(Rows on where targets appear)
* * * * * * *

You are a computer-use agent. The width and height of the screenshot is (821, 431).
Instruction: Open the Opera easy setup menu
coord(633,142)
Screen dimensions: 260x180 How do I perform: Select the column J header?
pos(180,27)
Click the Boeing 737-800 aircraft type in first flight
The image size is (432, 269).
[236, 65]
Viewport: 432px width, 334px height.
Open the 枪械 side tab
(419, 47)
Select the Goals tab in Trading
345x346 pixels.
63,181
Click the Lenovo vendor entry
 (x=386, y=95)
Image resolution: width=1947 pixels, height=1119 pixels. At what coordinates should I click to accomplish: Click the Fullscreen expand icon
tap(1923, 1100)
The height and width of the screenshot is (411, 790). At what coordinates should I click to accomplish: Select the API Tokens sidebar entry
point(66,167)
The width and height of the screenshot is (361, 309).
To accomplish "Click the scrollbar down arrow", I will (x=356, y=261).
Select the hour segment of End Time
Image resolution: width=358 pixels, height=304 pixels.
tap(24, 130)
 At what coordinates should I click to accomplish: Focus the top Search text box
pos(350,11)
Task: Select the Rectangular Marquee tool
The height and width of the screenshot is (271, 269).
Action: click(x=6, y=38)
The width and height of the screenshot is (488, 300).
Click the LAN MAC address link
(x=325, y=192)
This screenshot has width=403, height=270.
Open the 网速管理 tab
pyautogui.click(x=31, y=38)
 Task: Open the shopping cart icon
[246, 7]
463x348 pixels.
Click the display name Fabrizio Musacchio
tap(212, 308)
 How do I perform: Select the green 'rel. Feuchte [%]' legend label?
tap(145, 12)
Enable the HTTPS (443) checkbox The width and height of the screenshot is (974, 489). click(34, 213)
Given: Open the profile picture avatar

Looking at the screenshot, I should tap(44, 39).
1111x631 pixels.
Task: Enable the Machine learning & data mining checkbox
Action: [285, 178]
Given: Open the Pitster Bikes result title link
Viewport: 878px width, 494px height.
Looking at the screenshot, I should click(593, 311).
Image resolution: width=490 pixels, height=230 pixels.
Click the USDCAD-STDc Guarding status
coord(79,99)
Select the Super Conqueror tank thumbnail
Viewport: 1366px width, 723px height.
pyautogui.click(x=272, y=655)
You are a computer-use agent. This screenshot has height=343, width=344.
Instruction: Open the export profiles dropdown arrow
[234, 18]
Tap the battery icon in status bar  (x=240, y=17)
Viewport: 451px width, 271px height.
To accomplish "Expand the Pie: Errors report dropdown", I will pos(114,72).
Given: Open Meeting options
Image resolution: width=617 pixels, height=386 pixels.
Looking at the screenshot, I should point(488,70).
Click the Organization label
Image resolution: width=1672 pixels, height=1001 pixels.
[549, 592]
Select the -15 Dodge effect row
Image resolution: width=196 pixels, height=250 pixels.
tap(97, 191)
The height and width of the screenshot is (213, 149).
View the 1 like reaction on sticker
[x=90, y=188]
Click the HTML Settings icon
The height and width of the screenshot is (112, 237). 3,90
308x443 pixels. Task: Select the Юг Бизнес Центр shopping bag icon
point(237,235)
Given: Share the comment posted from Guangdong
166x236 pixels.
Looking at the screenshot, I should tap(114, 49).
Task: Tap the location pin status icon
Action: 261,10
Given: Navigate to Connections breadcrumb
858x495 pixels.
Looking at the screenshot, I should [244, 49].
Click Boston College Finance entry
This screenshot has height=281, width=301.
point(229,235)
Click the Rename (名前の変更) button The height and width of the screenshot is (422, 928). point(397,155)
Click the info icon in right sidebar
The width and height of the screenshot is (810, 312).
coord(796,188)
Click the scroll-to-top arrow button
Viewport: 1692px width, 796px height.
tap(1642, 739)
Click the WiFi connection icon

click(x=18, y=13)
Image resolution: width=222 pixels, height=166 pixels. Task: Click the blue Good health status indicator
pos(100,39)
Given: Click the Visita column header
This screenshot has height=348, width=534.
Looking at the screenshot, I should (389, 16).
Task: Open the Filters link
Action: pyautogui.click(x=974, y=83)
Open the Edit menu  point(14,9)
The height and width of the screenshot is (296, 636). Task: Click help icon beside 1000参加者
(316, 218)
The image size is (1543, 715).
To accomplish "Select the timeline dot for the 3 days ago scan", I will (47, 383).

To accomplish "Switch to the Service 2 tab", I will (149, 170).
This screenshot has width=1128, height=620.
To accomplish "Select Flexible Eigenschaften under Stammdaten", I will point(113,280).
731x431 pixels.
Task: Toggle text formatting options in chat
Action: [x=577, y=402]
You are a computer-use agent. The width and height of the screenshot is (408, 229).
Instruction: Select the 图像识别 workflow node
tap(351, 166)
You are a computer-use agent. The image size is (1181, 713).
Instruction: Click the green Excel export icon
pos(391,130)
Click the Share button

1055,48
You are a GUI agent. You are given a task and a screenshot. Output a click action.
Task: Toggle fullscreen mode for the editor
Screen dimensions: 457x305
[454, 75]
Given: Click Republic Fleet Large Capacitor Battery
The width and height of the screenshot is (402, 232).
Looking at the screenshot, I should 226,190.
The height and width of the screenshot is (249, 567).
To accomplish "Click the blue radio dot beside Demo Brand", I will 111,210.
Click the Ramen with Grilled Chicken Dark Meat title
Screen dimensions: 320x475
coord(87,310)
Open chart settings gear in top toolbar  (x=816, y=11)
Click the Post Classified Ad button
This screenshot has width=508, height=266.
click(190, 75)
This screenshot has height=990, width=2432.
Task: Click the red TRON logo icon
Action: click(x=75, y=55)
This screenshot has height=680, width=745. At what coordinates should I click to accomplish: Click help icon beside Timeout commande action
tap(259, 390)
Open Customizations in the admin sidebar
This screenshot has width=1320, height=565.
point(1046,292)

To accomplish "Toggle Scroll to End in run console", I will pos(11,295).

* * * * * * *

- THE TASK -
State how many lines of the records above contain the string "green", treating uppercase and lowercase as different, and give only the number.

- ANSWER TO THE TASK -
2